LA CONCILIACIÓN ANTE EL LAJ ES VÁLIDA
La Audiencia de Ourense ha aclarado que la conciliación ante el letrado de la Administración de Justicia (LAJ) cumple plenamente este requisito.
En los casos de accidentes de tráfico, bastará el procedimiento de reclamación previsto en la Ley de Responsabilidad Civil y Seguro en la Circulación de Vehículos a Motor, sin necesidad de pasos adicionales.
Para acreditar que se ha intentado una negociación, serán válidos medios como burofax, correo certificado, buromail o incluso email, siempre que el contrato lo prevea o haya habido respuesta por ese canal.
Además, el tribunal considera suficiente demostrar un solo intento de negociación, sin que sea exigible al demandante la realización de rebajas o concesiones.
La decisión de la Audiencia Provincial de Ourense constituye la primera gran interpretación de la Ley Orgánica 1/2025 y, en la práctica, abre camino a su aplicación en toda España.
PROTECCIÓN A LOS CONSUMIDORES
El acuerdo dedica especial atención a la protección de consumidores y usuarios. En este ámbito se establece que, en demandas contra empresas por contratos de consumo, bastará con haber formulado una reclamación extrajudicial previa, sin que se aplique el límite de un año que fija la ley para otros supuestos.
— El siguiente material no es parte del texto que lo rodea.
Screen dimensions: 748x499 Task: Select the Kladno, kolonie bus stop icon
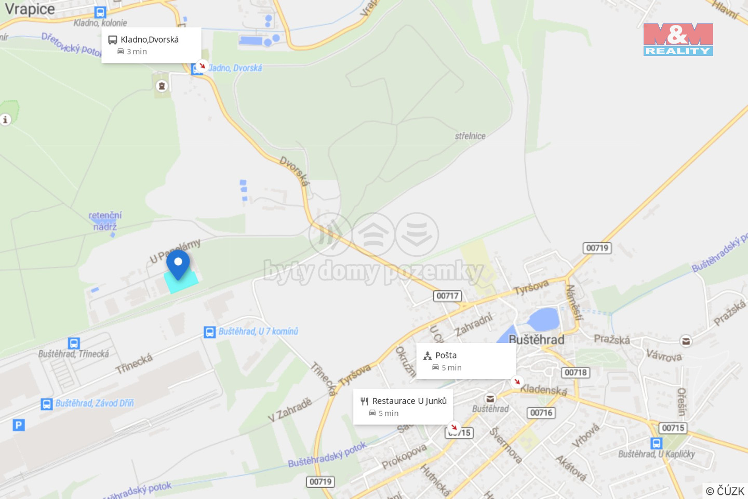click(100, 12)
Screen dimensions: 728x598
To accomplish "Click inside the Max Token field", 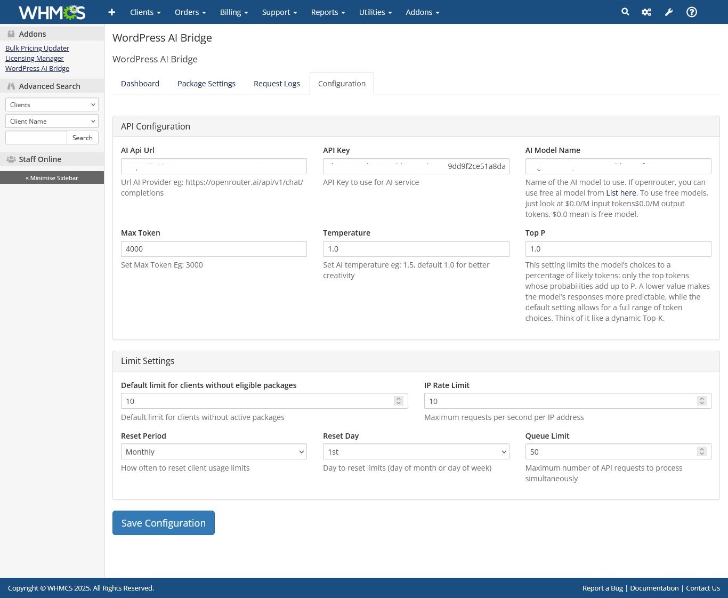I will pyautogui.click(x=213, y=248).
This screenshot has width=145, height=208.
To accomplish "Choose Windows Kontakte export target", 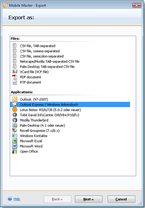I will pos(34,136).
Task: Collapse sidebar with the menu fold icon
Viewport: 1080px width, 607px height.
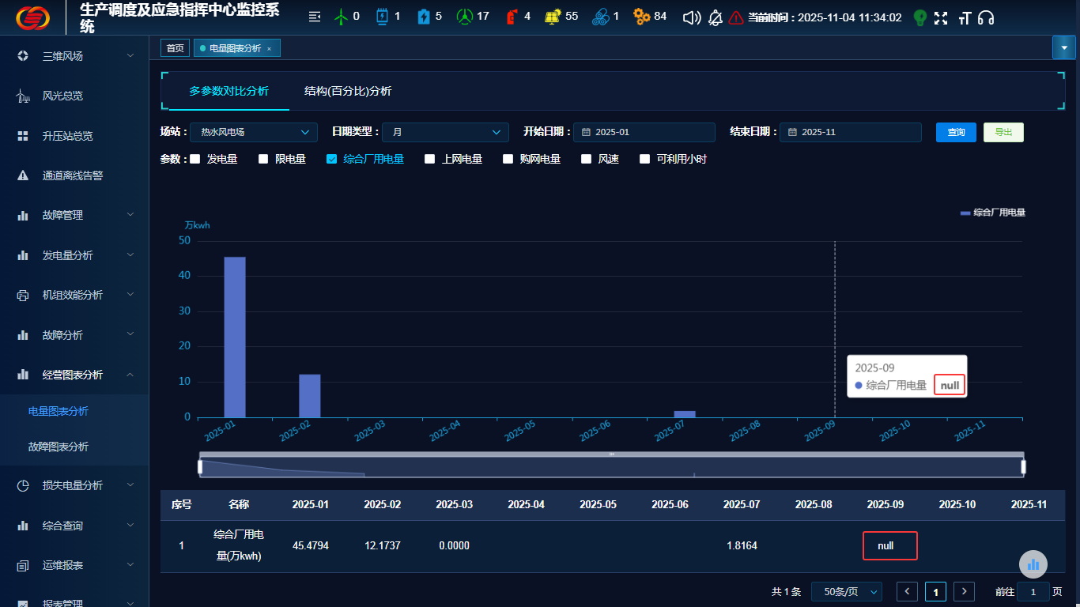Action: [x=314, y=17]
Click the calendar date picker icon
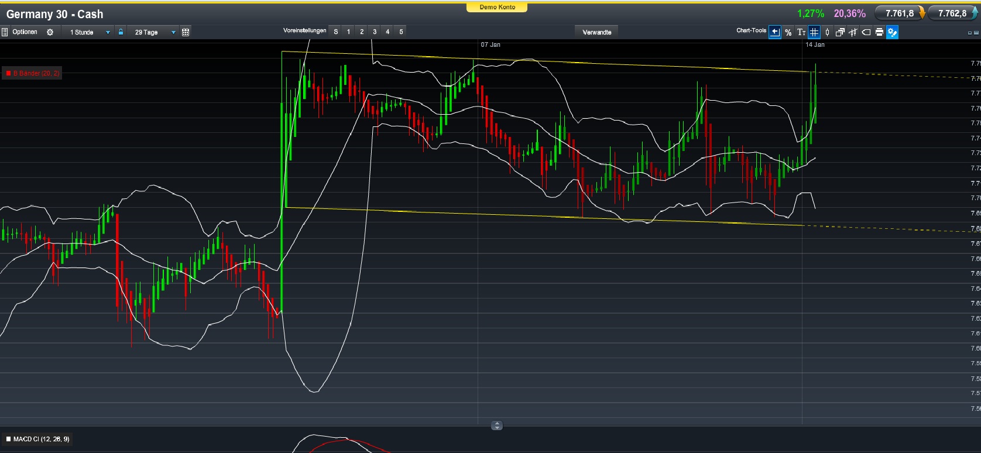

En cambio, en los pleitos sobre intereses usurarios en préstamos, créditos o tarjetas «revolving», será obligatorio acudir a un MASC, al no tratarse de una materia estrictamente de consumo. Asimismo, se permite acumular en una misma demanda la acción de nulidad por usura y la de nulidad de cláusulas abusivas, evitando perjuicios procesales para el consumidor.
CLÁUSULAS ABUSIVAS
La Sala también ha fijado criterios prácticos que afectarán directamente a los litigios en materia bancaria e hipotecaria. Los juicios verbales sobre cláusulas abusivas requerirán abogado siempre, aunque la cuantía sea baja, y sus honorarios deberán incluirse en la tasación de costas.
En las ejecuciones de sentencias que devuelvan al consumidor cantidades pagadas por cláusulas nulas, también será obligatoria la intervención letrada. Igualmente, se clarifica cómo calcular la cuantía del procedimiento en préstamos y tarjetas «revolving», fijando en muchos casos una cuantía indeterminada, lo que afecta a la vía procesal elegida.
En las demandas sobre gastos hipotecarios, la Audiencia ha fijado los honorarios de segunda instancia en 1.000 euros más IVA cuando el consumidor obtiene costas a su favor.
UN REFERENTE PARA OTRAS AUDIENCIAS PROVINCIALES
Con este acuerdo, la Audiencia de Ourense no solo unifica criterios internos, sino que lanza una señal a otras Audiencias Provinciales, que previsiblemente seguirán pautas similares.
La claridad sobre qué se exige para cumplir con los nuevos requisitos evita la disparidad de interpretaciones que podría dejar a los ciudadanos en situación de inseguridad jurídica.
Los principales beneficiados serán los consumidores, que verán reconocido que una simple reclamación extrajudicial es suficiente para acceder a la justicia en la mayoría de sus conflictos con empresas.
Para los abogados y procuradores, el acuerdo despeja dudas sobre la obligatoriedad de su intervención en determinados procedimientos y sobre la tasación de sus honorarios.